Knowledge

The Complete Guide to Base91 Encoding: Principles, Algorithm, and Real-World Applications

An in-depth guide to Base91 (basE91) encoding: understand how it works, compare it with Base64 and Base85, and discover its applications in data compression, embedded systems, and more. Includes an online Base91 encoder/decoder tool.

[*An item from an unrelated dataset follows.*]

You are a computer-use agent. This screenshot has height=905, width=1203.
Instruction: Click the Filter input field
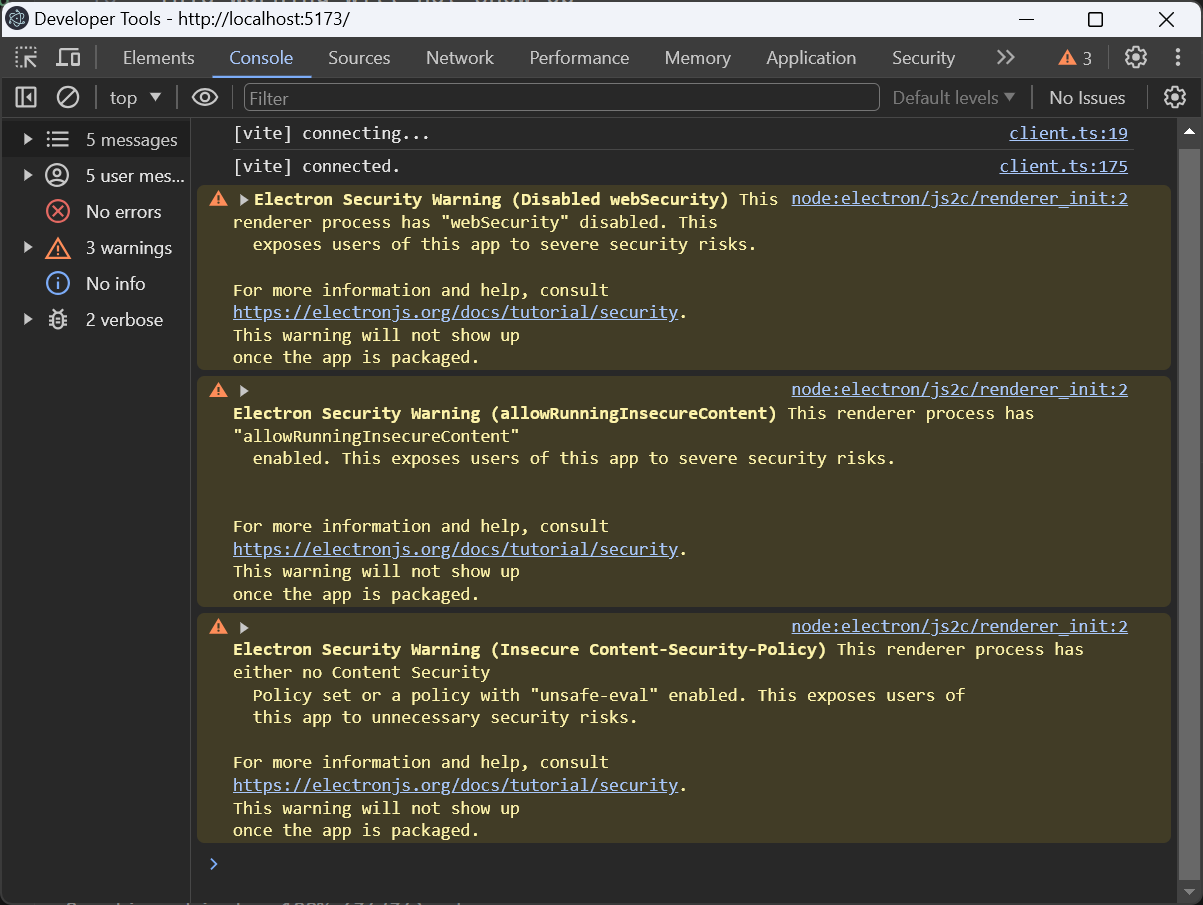561,97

In the world of binary-to-text encoding, Base64 is the undisputed standard, and Base85 has carved out its niche with superior efficiency in domains like PDF and Git. However, there’s an even more efficient encoding scheme that remains relatively unknown — Base91 (also stylized as basE91). By leveraging 91 printable ASCII characters and a clever variable-length encoding strategy, Base91 achieves an encoding overhead of only ~23%, making it one of the most space-efficient printable ASCII encoding schemes available. This article provides a deep dive into Base91’s principles, algorithm details, and practical applications.

Need to encode or decode Base91 quickly? Try our Online Base91 Encoder/Decoder.

1. What is Base91?

Base91 is a binary-to-text encoding scheme designed by Joachim Henke. It uses 91 printable ASCII characters to represent binary data and is one of the most efficient encoding schemes that relies solely on printable ASCII characters.

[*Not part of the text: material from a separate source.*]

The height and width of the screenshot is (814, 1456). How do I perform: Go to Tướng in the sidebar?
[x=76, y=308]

Core idea: Use as many printable characters as possible to minimize encoding overhead.

Why 91?

ASCII has 94 visible printable characters in the range 0x21 to 0x7E (or 95 printable characters if you also count the space character at 0x20). basE91 builds its alphabet from those 94 visible printable characters and excludes 3 that are problematic in various contexts:

Excluded CharacterReason
- (hyphen)Has special meaning in command-line arguments
\ (backslash)Escape character in most programming languages and shells
' (single quote)Used for string delimiting in shells and programming languages

The Base91 alphabet is:

ABCDEFGHIJKLMNOPQRSTUVWXYZabcdefghijklmnopqrstuvwxyz0123456789!#$%&()*+,./:;<=>?@[]^_`{|}~"

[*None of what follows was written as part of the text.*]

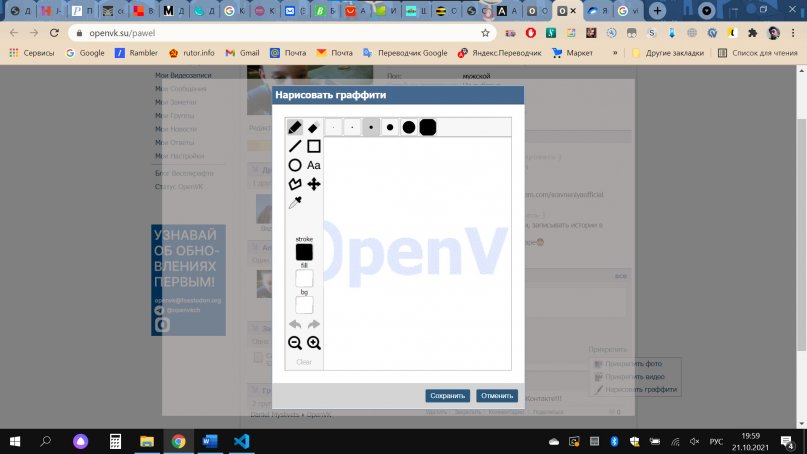
Task: Choose the largest brush size option
Action: (428, 127)
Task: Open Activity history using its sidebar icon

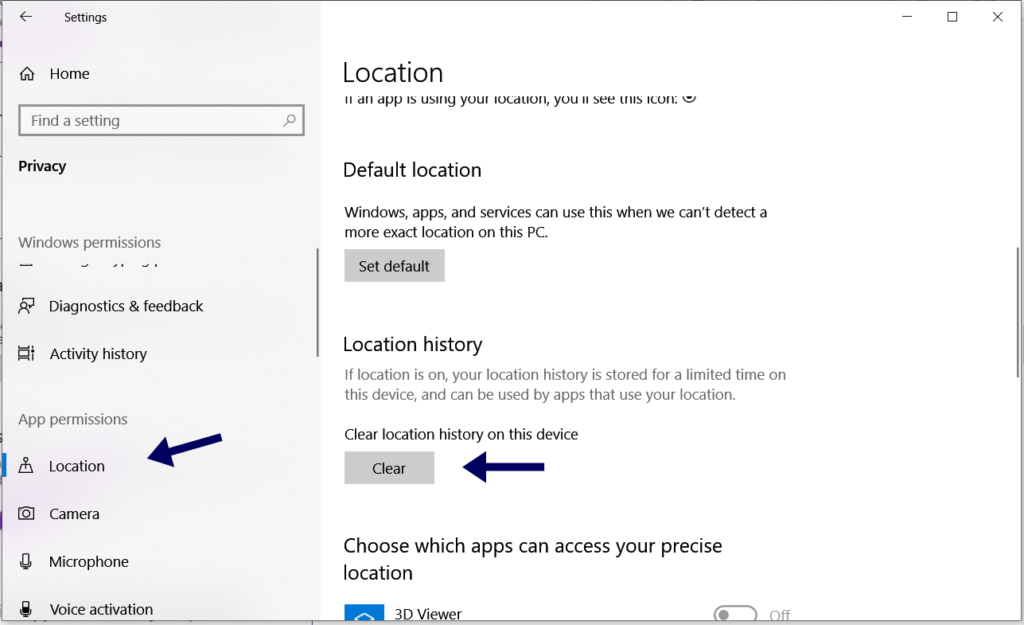Action: tap(25, 353)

Encoding Efficiency Comparison

EncodingOverhead (worst case)Overhead (average)Encoded Size (1000-byte input)
Hexadecimal100%100%2000 chars
Base3260%60%1600 chars
Base6433%33%1336 chars
Base8525%25%1250 chars
Base9123%≈23%≈1230 chars

2. How Base91 Works

Unlike Base64 and Base85, which use fixed-size grouping strategies, Base91 employs a variable-length encoding mechanism — the key to its superior efficiency.

2.1 Encoding Process

The Base91 encoding algorithm operates on a bit stream:

  1. Build a bit stream: Treat the input data as a continuous stream of bits, reading from the least significant bit (LSB) of each byte first.
  2. Extract 13 bits: Take 13 bits from the stream to form a value v (range: 0–8191).
  3. Choose 13 or 14 bits: If v > 88, encode those 13 bits directly. Otherwise, read 1 additional bit and recompute v from the low 14 bits, so this output pair carries 14 bits.
  4. Split into two characters: Divide v by 91 to get quotient q and remainder r. Output alphabet[r] and alphabet[q] as two characters.
  5. Handle the tail: If the bit stream ends with fewer than 13 remaining bits, process them as the final value. If the value fits in a single character (i.e., < 91), output 1 character; otherwise output 2 characters.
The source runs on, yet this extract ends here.